- Associated Press - Wednesday, December 11, 2019

HARRISBURG, Pa. (AP) - Pennsylvania’s independently elected fiscal watchdog said Wednesday that his staff was repeatedly refused a tour of a Berks County facility that is one of three family detention centers in the United States that hold children and parents who are seeking asylum or entered the country illegally.

Auditor General Eugene DePasquale, a Democrat who is running for Congress, nevertheless said the federal government should stop the long-term detention of asylum seekers, and he urged Berks County to reconsider whether it wants to profit from the practice.

“No one being held at the Berks facility is facing any criminal charges, but the center still essentially functions as a jail in which adults and children, sometimes mere babies, are detained,” DePasquale told a news conference in his Capitol complex office building.

As of this week, one 6-year-old child has been held at the facility for 167 days, DePasquale said.

The county leases the 96-bed facility to U.S. Immigration and Customs Enforcement, and residents there are federal detainees.
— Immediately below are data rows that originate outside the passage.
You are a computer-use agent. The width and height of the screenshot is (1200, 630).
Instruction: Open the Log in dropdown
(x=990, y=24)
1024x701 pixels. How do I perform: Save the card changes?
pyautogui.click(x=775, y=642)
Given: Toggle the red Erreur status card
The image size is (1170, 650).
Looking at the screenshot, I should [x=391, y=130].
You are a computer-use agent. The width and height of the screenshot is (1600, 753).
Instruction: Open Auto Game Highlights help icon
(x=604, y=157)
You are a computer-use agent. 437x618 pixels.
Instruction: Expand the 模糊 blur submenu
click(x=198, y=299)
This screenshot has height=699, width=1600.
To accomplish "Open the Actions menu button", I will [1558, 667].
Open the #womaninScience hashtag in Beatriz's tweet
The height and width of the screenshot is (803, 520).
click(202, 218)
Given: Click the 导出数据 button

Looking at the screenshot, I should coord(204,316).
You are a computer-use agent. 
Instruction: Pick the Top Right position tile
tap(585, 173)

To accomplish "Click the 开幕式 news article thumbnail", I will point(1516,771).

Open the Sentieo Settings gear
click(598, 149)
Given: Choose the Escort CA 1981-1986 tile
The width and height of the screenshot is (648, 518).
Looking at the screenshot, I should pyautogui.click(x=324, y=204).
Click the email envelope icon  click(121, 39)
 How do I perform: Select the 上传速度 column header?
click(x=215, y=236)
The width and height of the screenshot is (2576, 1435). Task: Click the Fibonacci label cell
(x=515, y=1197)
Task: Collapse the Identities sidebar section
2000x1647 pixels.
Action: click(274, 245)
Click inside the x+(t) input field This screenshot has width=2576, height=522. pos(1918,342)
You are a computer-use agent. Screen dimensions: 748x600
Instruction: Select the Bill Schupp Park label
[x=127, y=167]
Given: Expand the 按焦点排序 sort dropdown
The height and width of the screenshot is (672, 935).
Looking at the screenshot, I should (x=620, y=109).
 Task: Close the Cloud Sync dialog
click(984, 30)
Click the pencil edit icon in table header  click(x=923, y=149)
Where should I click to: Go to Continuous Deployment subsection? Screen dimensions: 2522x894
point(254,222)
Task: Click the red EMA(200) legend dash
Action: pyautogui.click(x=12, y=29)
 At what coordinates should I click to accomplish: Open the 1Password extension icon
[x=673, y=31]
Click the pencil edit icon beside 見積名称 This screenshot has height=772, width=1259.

Messages left for Berks County’s commission chairman, Christian Leinbach, and the Immigration and Customs Enforcement office in Washington were not immediately returned Wednesday.



Pennsylvania’s Department of Human Services inspects the facility monthly and has not reported a violation since June 2018, DePasquale said.

DePasquale said he did not know why his auditors were denied a tour, but he said the state should continue to inspect the facility to check on the conditions and ensure the safety of the children inside.

DePasquale also said the center appears to be routinely violating the Flores Agreement, a 1997 federal court settlement agreement that requires the release of children caught on the border within 20 days to relatives in the U.S. and says they can only be held in facilities licensed by a state.

Like many other Democrats, DePasquale argued that it is far more effective to release asylum seekers into the community, with certain measures for oversight, since the vast majority of them show up for court hearings as their asylum applications are considered.